Action item:
Your answer must repeat all of the entries word for word, without any images.
─── Input records
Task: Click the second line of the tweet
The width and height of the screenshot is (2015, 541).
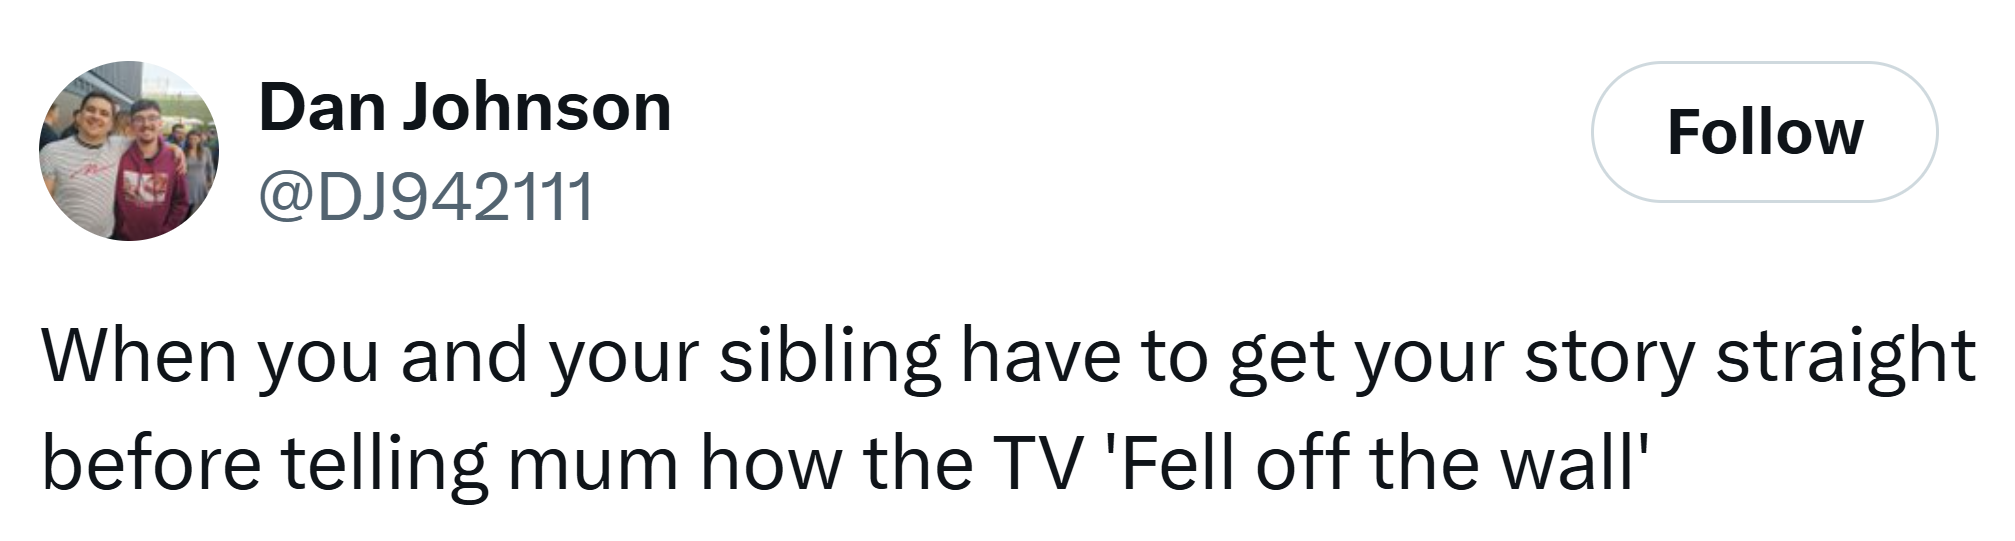Action: 842,462
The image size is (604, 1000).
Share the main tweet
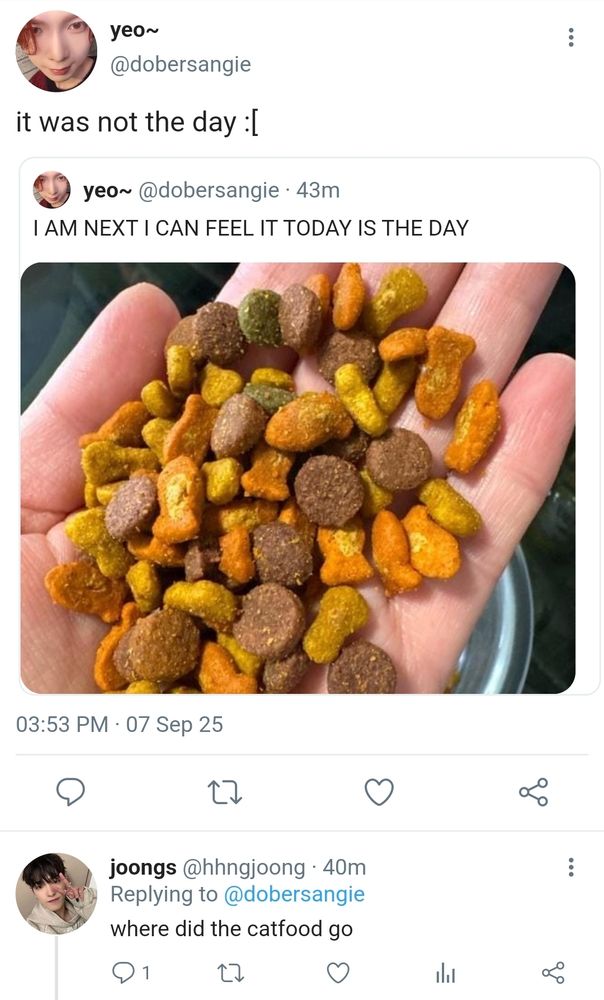(534, 793)
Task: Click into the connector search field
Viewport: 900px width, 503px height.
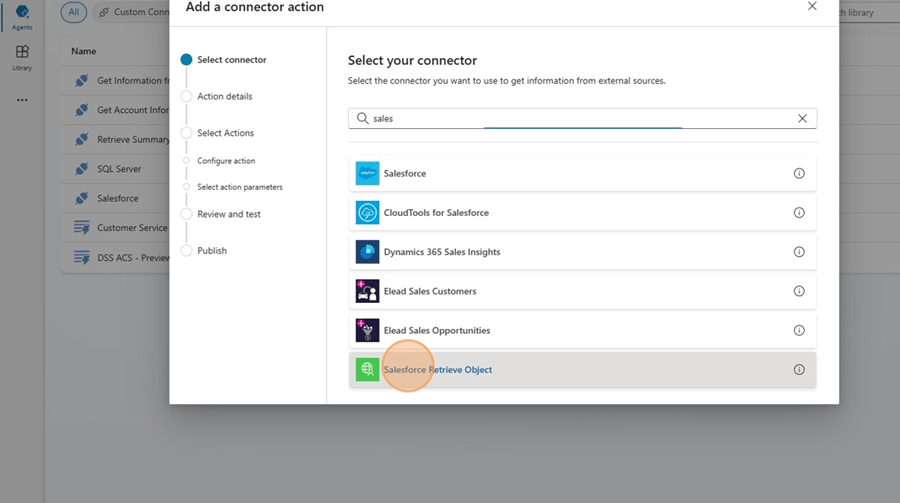Action: 580,118
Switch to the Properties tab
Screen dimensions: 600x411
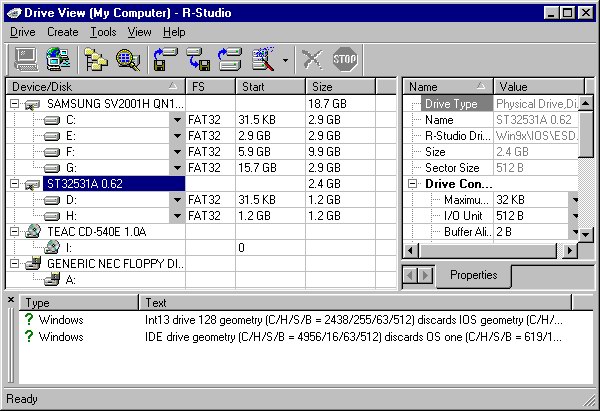click(x=473, y=275)
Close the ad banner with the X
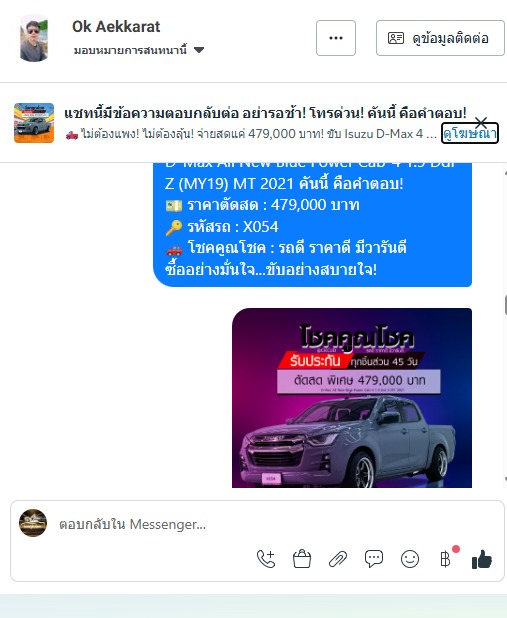 tap(481, 123)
──────
Task solution:
Task: Click the second line of the tweet
The width and height of the screenshot is (2015, 541).
Action: 842,462
The image size is (604, 1000).
Share the main tweet
(534, 793)
Task: Click into the connector search field
Viewport: 900px width, 503px height.
Action: 580,118
Switch to the Properties tab
Screen dimensions: 600x411
click(x=473, y=275)
Close the ad banner with the X
 tap(481, 123)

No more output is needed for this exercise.